### To do
For each entry that follows, produce an exact copy.

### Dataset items
--
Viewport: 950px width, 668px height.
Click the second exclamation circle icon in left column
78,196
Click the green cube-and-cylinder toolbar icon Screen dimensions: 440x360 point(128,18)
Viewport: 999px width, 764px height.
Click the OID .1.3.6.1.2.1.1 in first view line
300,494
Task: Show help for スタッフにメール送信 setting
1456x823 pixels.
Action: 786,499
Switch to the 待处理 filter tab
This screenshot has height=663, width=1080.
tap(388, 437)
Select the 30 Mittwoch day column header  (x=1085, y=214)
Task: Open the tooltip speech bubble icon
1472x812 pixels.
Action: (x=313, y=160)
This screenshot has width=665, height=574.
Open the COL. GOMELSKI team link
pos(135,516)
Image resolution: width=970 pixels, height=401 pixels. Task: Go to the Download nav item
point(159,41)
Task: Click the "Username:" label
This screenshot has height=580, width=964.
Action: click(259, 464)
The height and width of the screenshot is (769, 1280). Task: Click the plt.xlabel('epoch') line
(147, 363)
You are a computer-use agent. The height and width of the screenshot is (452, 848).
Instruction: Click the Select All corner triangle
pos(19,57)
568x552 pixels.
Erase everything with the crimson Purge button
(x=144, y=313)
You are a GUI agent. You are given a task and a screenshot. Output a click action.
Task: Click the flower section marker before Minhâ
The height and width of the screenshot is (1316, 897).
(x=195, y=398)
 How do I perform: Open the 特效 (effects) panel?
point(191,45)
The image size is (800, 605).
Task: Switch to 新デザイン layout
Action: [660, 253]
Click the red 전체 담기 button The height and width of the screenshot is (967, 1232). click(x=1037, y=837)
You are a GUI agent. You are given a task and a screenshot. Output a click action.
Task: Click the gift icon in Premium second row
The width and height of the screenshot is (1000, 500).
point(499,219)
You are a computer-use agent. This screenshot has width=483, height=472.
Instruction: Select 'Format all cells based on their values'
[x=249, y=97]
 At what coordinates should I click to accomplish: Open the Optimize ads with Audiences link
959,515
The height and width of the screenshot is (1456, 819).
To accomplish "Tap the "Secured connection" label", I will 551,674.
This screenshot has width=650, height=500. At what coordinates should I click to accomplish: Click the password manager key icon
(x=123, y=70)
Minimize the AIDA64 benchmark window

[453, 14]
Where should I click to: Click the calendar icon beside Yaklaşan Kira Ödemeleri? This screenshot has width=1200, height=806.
--
### Reply
Viewport: 950px width, 668px height.
Click the second exclamation circle icon in left column
78,196
Click the green cube-and-cylinder toolbar icon Screen dimensions: 440x360 point(128,18)
Viewport: 999px width, 764px height.
Click the OID .1.3.6.1.2.1.1 in first view line
300,494
Task: Show help for スタッフにメール送信 setting
1456x823 pixels.
Action: 786,499
Switch to the 待处理 filter tab
This screenshot has height=663, width=1080.
tap(388, 437)
Select the 30 Mittwoch day column header  (x=1085, y=214)
Task: Open the tooltip speech bubble icon
1472x812 pixels.
Action: (x=313, y=160)
This screenshot has width=665, height=574.
Open the COL. GOMELSKI team link
pos(135,516)
Image resolution: width=970 pixels, height=401 pixels. Task: Go to the Download nav item
point(159,41)
Task: Click the "Username:" label
This screenshot has height=580, width=964.
Action: click(259, 464)
The height and width of the screenshot is (769, 1280). Task: Click the plt.xlabel('epoch') line
(147, 363)
You are a computer-use agent. The height and width of the screenshot is (452, 848).
Instruction: Click the Select All corner triangle
pos(19,57)
568x552 pixels.
Erase everything with the crimson Purge button
(x=144, y=313)
You are a GUI agent. You are given a task and a screenshot. Output a click action.
Task: Click the flower section marker before Minhâ
The height and width of the screenshot is (1316, 897).
(x=195, y=398)
 How do I perform: Open the 特效 (effects) panel?
point(191,45)
The image size is (800, 605).
Task: Switch to 新デザイン layout
Action: [660, 253]
Click the red 전체 담기 button The height and width of the screenshot is (967, 1232). click(x=1037, y=837)
You are a GUI agent. You are given a task and a screenshot. Output a click action.
Task: Click the gift icon in Premium second row
The width and height of the screenshot is (1000, 500).
point(499,219)
You are a computer-use agent. This screenshot has width=483, height=472.
Instruction: Select 'Format all cells based on their values'
[x=249, y=97]
 At what coordinates should I click to accomplish: Open the Optimize ads with Audiences link
959,515
The height and width of the screenshot is (1456, 819).
To accomplish "Tap the "Secured connection" label", I will 551,674.
This screenshot has width=650, height=500. At what coordinates should I click to accomplish: Click the password manager key icon
(x=123, y=70)
Minimize the AIDA64 benchmark window

[453, 14]
Where should I click to: Click the calendar icon beside Yaklaşan Kira Ödemeleri? This screenshot has width=1200, height=806.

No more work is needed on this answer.